Brenton GarenAug 02, 2019
2019-08-02

An ETF’s tax efficiency has been a key selling point for tax-sensitive investors who prefer greater control over the timing and magnitude of the capital gains bills from the funds in which they invest.

Morningstar’s director of global ETF research, Ben Johnson, and Alex Bryan, director of passive strategies research, published a report on Thursday measuring ETFs’ tax efficiency against both actively managed and index mutual funds.

“With active equity mutual funds continuing to bleed assets in the midst of a buoyant market environment, investors in these funds should expect to see some cap gains bills in the mail later this year,” Johnson told ETF Trends and ETF Database. “While our data shows the ETF can be a more tax-efficient format for packaging and delivering active strategies, the pickings for investors are slim when it comes to active ETFs—especially outside the realm of short-duration bond funds, which have captured the lion’s share of active ETF assets.”

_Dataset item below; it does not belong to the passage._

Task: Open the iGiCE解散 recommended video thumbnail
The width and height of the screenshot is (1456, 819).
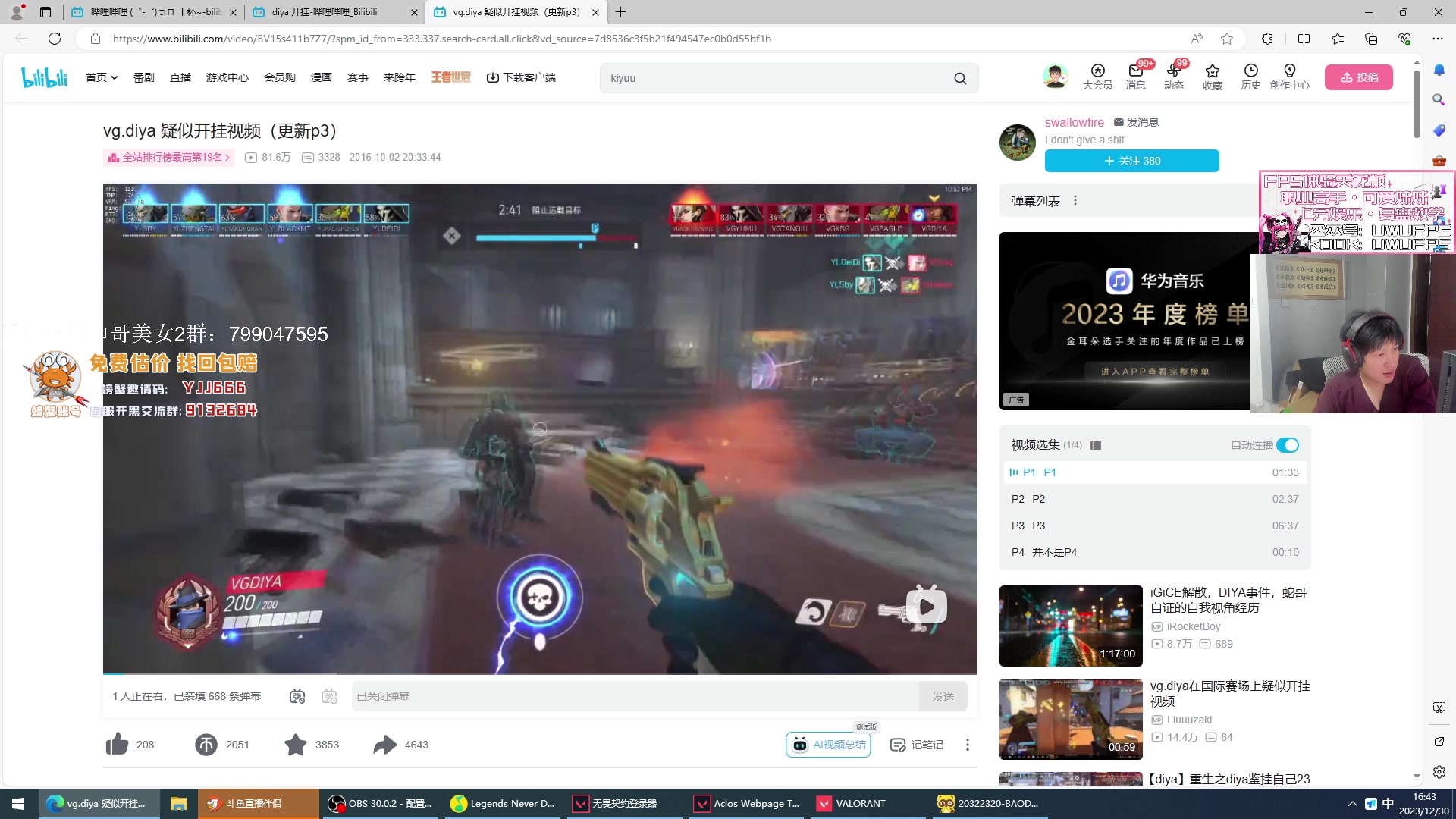Action: click(x=1071, y=626)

Results of the study found that:

  • ETFs tend to be more tax-efficient than mutual funds, chiefly because they tend to distribute fewer (if any) and smaller capital gains.
  • Low turnover partially explains ETFs’ tax efficiency. As of March 2019, 84% of ETF assets were invested in funds underpinned by market-cap-weighted indexes. These funds’ turnover was markedly lower than any other cohort examined—save for index mutual funds tied to similar benchmarks.
  • ETFs’ structure is the primary driver of their tax efficiency. The ability to regularly purge low-cost-basis securities in-kind is a key advantage over traditional open-end mutual funds and has allowed even high-turnover strategies to avoid distributing gains.
  • ETFs usually have a more-favorable tax profile than open-end index mutual funds that track the same benchmarks. This is because outflows tend to hurt open-end mutual funds’ tax efficiency, while ETFs tend to be resilient.
  • While ETFs are more tax-efficient than mutual funds, they are not immune to taxation. Their primary benefit from a tax perspective is that they allow investors to defer the realization of capital gains taxes.